Categories
MusicMusic Features

Oh-OK, Love Tractor Keep Looking Forward

Love Tractor and Oh-OK are two bands inextricably linked by time and space—meaning, of course, that they both played hands-on roles in shaping Athens’ hallowed alternative rock scene at the dawn of the 1980s. Both groups shared practice spaces and stages and even brandished the mark of Atlanta’s DB Recs alongside the B-52s, Pylon and the Method Actors. But despite coming of age amid the same college town music scene, stylistically speaking, their sounds could not be more disparate.

There was a high cultural premium placed on individuality in those days, which propelled Athens’ music scene in intangible ways. The meandering rural melodies and atmospheric guitar textures of Love Tractor’s 1980 self-titled debut stand wholly apart from the stripped-down blasts of one and two-minute post-punk from Oh-OK’s 1982 Wow Mini Album. But it was within these differences that they found common ground.

More importantly, says Oh-OK’s bass player and songwriter Lynda Stipe, “Beyond everything else, we were all friends. Sure, everybody wanted to party and stuff, but it was the mutual support that made that scene happen.”

Everyone knows Athens’ classic sound when they hear the regional drawl exuding from within every rhythm and note by the commercially successful acts of the era: R.E.M., Pylon and the B-52s. But it was the musical variety flourishing amid these groups that became a defining trait. 

“That’s the sort of thing that happens when you have kids from all over coming to town to attend the really great art school in Athens,” says Love Tractor’s co-founder and bass player, Armistead Wellford. “People pushed each other and encouraged each other to create something that was truly different.”

It was an environment that encouraged B-52s guitarist Ricky Wilson to flesh out his blend of alternately tuned surf-rock kerrang and no-wave abandon using only four strings, or Pylon bassist Michael Lachowski to develop his own music vocabulary using graph paper to visually compose his rhythms. “It was all very ebullient,” Stipe says, recalling how she developed her own visual writing style, similar to Lachowski, while plucking bass strings in her parents’ living room.

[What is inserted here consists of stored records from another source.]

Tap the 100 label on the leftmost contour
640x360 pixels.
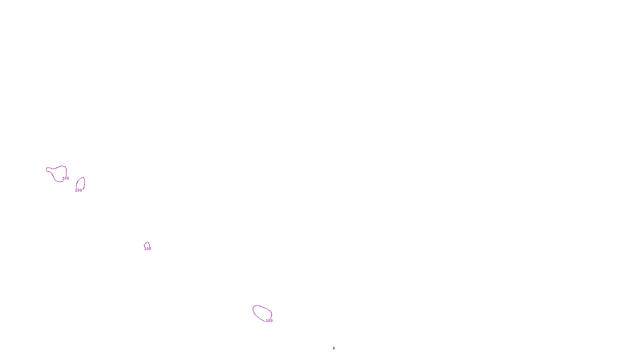[x=66, y=178]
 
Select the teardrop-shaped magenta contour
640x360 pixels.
[x=80, y=184]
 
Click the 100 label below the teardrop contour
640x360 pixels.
[x=78, y=190]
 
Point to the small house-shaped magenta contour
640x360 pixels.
[x=147, y=244]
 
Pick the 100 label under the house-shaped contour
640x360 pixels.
[x=148, y=249]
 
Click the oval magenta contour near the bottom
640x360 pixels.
[x=262, y=313]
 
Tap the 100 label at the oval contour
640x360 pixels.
[x=269, y=321]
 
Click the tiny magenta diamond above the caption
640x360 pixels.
[x=334, y=348]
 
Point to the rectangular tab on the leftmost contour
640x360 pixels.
[x=48, y=170]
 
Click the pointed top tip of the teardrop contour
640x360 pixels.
[x=83, y=177]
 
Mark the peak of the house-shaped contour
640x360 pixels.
[x=147, y=242]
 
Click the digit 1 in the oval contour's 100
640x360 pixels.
[x=267, y=321]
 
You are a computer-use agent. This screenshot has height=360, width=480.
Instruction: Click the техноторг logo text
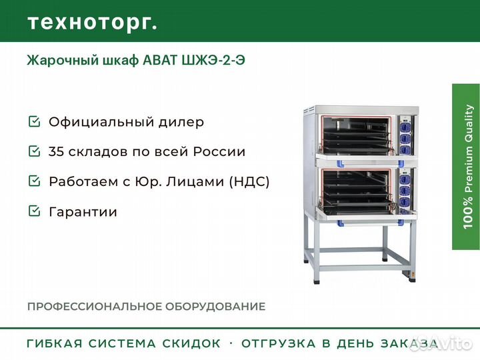(92, 22)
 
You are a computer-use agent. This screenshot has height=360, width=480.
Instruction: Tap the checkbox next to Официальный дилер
(33, 122)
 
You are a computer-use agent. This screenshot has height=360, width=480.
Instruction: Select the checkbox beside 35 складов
(33, 151)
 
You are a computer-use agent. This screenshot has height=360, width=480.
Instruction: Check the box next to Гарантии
(33, 211)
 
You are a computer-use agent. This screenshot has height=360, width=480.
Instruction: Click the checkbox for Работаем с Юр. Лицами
(33, 181)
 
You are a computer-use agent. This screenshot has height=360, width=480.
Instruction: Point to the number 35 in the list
(57, 151)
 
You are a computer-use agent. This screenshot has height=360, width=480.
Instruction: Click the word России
(219, 151)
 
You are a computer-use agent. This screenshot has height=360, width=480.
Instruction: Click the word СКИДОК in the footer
(191, 344)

Stipe, who is the younger sister of R.E.M. vocalist Michael Stipe, goes on to say, “A lot of the music of the time sounds very unschooled, but that’s not to say that it’s not proficient—a lot of it was extremely proficient.”

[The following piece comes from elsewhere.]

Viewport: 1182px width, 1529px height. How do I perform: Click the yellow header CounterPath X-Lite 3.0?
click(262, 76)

The propulsive, minimal pop of early Oh-OK numbers such as “Lilting,” “Playtime” and “Choukoutien,” she says, were born out of diving into the music with no formal training. Still, she developed a singularly catchy sound that resonated with her fellow musicians, including Love Tractor’s Wellford. 

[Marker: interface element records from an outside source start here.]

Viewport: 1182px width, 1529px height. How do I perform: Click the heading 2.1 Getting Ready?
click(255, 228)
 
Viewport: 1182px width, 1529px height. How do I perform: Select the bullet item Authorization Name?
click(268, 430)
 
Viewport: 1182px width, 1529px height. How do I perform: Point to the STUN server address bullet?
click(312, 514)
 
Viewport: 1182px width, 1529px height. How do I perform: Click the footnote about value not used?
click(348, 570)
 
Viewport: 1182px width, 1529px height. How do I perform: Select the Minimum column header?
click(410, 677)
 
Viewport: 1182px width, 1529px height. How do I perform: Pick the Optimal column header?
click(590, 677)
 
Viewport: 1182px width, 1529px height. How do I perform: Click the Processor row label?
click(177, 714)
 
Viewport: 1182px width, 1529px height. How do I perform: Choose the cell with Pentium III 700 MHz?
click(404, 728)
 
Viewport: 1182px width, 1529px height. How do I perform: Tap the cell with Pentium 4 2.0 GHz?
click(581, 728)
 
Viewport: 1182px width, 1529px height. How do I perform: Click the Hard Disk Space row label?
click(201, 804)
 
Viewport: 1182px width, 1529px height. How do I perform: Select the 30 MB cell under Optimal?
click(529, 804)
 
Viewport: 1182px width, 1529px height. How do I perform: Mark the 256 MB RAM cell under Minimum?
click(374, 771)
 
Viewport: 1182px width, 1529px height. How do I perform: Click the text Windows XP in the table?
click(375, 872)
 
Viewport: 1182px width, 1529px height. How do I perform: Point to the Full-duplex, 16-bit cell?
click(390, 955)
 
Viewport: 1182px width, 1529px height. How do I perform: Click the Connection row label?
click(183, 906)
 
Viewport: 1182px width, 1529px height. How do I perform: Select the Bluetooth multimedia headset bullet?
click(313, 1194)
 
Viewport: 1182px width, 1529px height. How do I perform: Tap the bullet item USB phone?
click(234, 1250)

“I never quoted what Lynda was doing with my own playing—like, in Love Tractor’s ‘Fat Birds,’  you can hear it was inspired by the bass from Pylon’s ‘Volume,’ but it shows we were still trying to sound different,” Wellford says. “When I heard Lynda’s bass playing, it was exciting. It compelled me to pick it up and run with it from there.”

On Jan. 17, Love Tractor and Oh-OK once again share the stage at the 40 Watt. For this show, Love Tractor co-founders Wellford and guitarists Mark Cline and Mike Richmond are joined by former Glands drummer Joe Rowe and guitarist Doug Stanley. Andrew Carter will also join in on songs from the group’s 1987 LP This Ain’t No Outer Space Ship and ’88’s Themes From Venus. Expect a few guest appearances, as well, by the likes of former R.E.M. drummer Bill Berry and his son Owen, who play guitar on the group’s rustic cover of Kraftwerk’s “Neon Lights.”

“Bill has been taking care of us,” Wellford says. “He’s taken us under his wing. We’ve been practicing at his place outside of town, and he’s encouraging us to keep it together and to put on a proper Love Tractor show.”

Love Tractor is also working on a reissue of its self-titled debut LP, with plans for more music to follow.

The current version of Oh-OK finds original members Stipe and vocalist Linda Hopper reuniting with an expanded lineup featuring members of Stipe’s band Flash to Bang Time, as well as bassist Kay Stanton from Pylon Reenactment Society and Trish Whatley. “We have exploding bass player syndrome,” Stipe laughs. “Oh-OK was always supposed to be a bass army, so we’ll have one, two, three bass players on stage, depending on the song.”

It goes to show that the art school instinct to encourage each other and keep looking deep within themselves to craft music that is truly different still resonates loudly.